THE author of Le Génie du Christianisme, who boasted that he restored religion to France while Napoleon was restoring order, was a man of many love affairs, all of them subsequent to his marriage.

As a bachelor he was shy and timid. Women alarmed him, whether they were of high or of low degree. He once shared a carriage with a milliner, all the way from Rennes to Paris, not because he wished to do so, but because an elderly relative had so arranged things for him, and the lady was disappointed with his behaviour, just as the maid Merceret was disappointed with the behaviour of Jean-Jacques Rousseau when she took him for a walking tour.
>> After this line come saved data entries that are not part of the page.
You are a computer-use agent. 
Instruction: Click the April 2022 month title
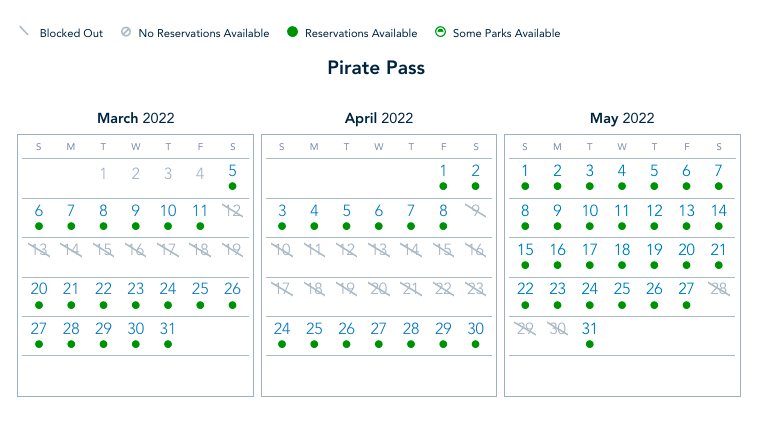point(378,118)
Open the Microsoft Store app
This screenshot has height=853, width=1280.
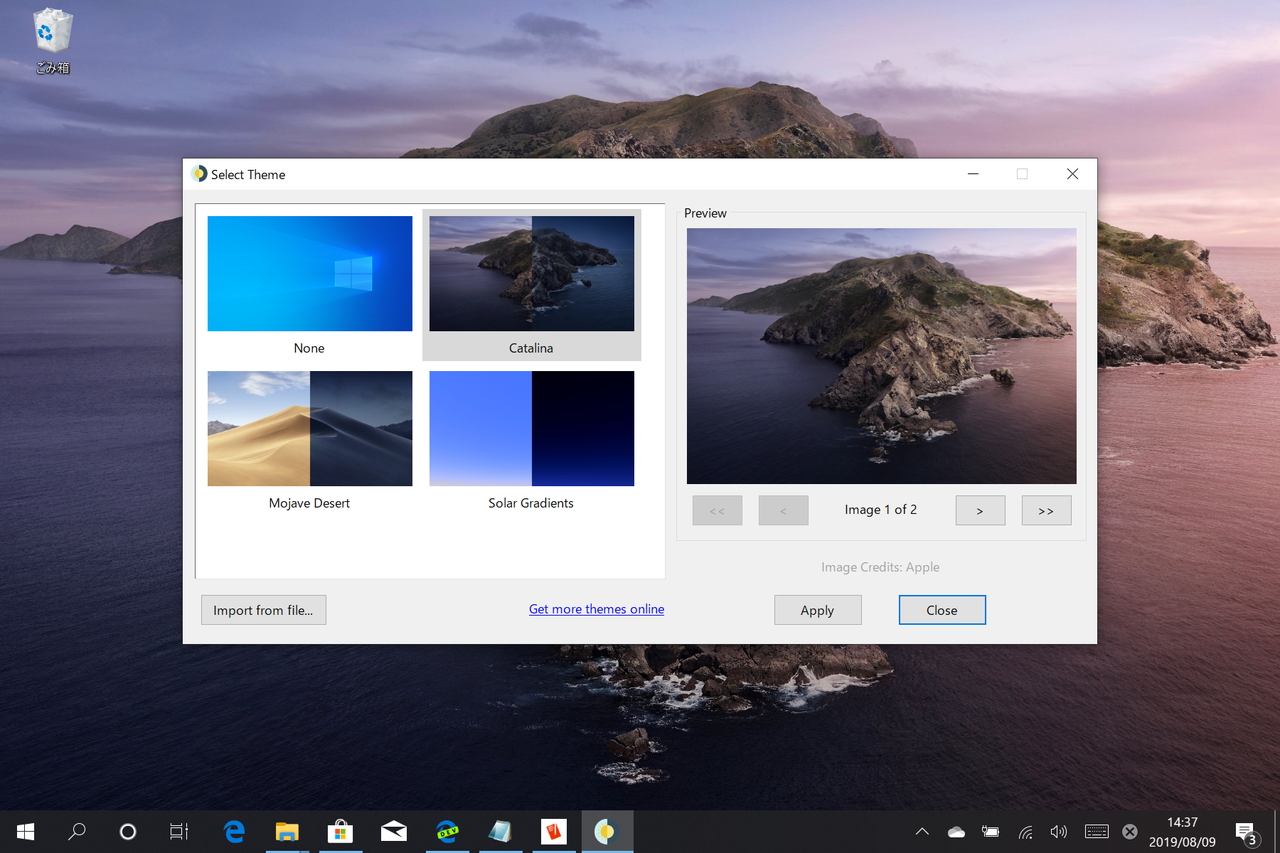coord(340,831)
She wondered, he relates, why he kept to his own corner of the conveyance, instead of trying to sit as close to her as possible, and she "seemed much relieved to get rid of her fool of an escort." Arriving in Paris, he called upon a married lady, who received him, lying in her bed, and gave him her hand to kiss, telling him that he was a wild creature, but that she would tame him. "But I did not kiss. her hand," he writes. "I withdrew, full of embarrassment." His hour was not yet come.

Nor had it come when Mademoiselle Monet, the daughter of the mine manager, took him to the theatre. "I do not know," he writes, "whether I was in love with her or not. I do know that I was afraid of her. Sometimes, however, I used to call, in a great state of nervousness, and take her for a walk. took my arm, and I think I sometimes squeezed her hand."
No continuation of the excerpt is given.